箱根山は日本の火山の中で最も研究が進んでいる山だそうだ。温泉観光地のため、あちこちが深くボーリングされ、地下構造が緻密にわかり、その生い立ちや構造などが明らかになっているという。もちろん、東京からのアクセスがいいことも研究者にとっては便利なのだろう。

そんな箱根山が最後に噴火したのは約3100年前の縄文時代後期のこと。大規模な水蒸気爆発で山は崩壊し、大涌谷が出来、火砕流などで早川が堰き止められて芦ノ湖が出来た。

この約3000年前の爆発まで箱根山は富士山のような約2700mの成層火山だったが、それが水蒸気爆発で崩壊して現在の1438mになったとされているが、近年の研究で箱根に単一の成層火山はなく、こぶりな成層火山が複数存在していたことが明らかになった。

さらに遡ると箱根山の誕生は約65万年前になる。その後もたびたび噴火を繰り返し、山の形を変えながら現在に至るわけだが、最大の爆発は約6万6000年前のこと。この時の噴火で火砕流は横浜まで及んだというから恐ろしい。
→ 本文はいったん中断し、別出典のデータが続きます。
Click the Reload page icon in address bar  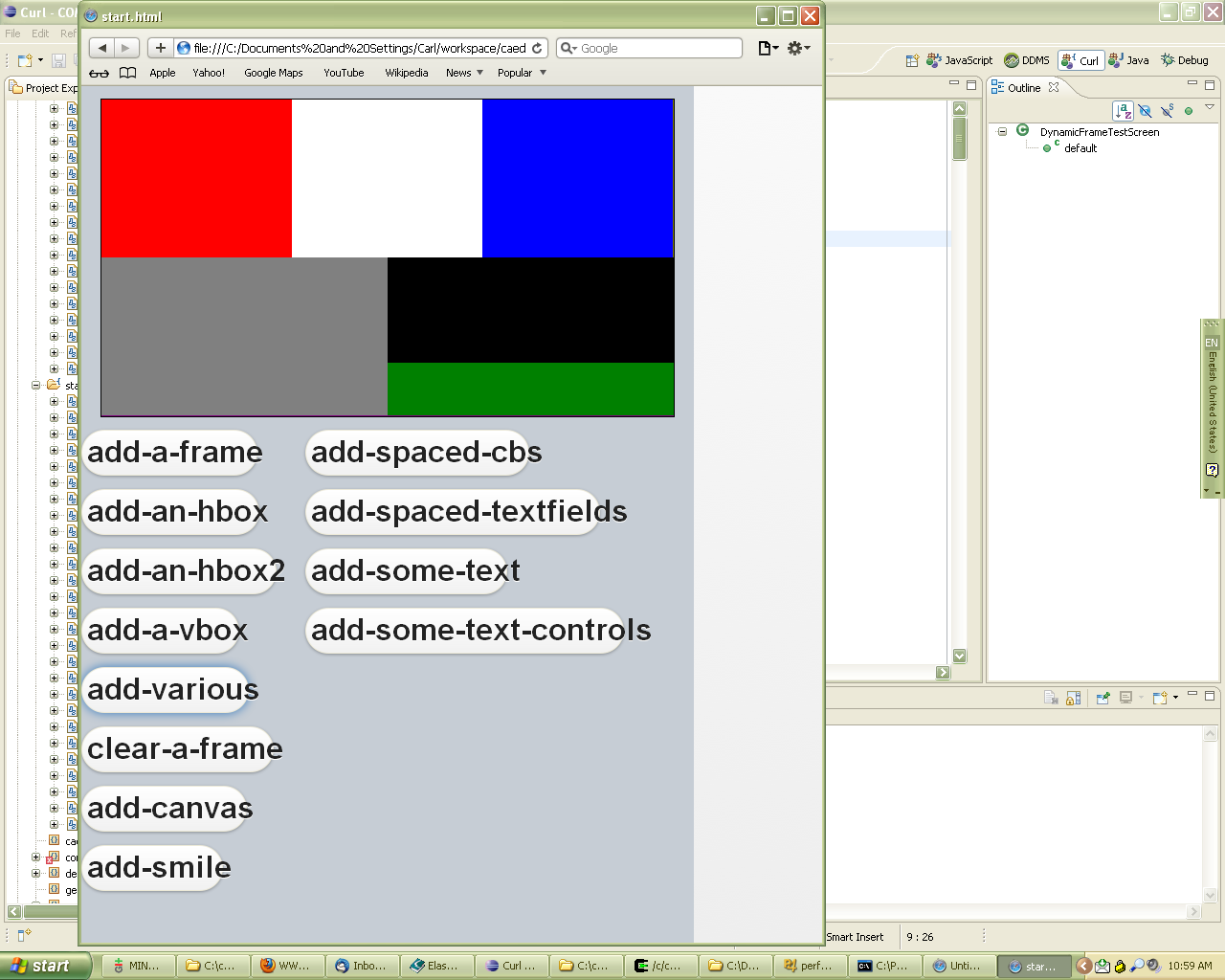(x=537, y=48)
横浜と箱根は直線距離で約50kmだが、火山の影響は風向きによってだいぶ異なるので、もしも大噴火が起きれば50kmなんてあっという間に到達してしまうだろう。また火砕流や溶岩の落下だけでなく、火山灰などまで含めれば1000kmを超えても影響が出てしまうのが火山の噴火であるため、備えておきたい。さらに、箱根山と富士山は地下で繋がっているので、箱根の噴火で眠っていた富士山が目覚める可能性も指摘されている。

今回はあくまでも「小規模噴火の可能性がある」と言われているのでそこまでビッグな爆発ではなさそうだが、気安く観に行ってみようか、などと思わないことだ。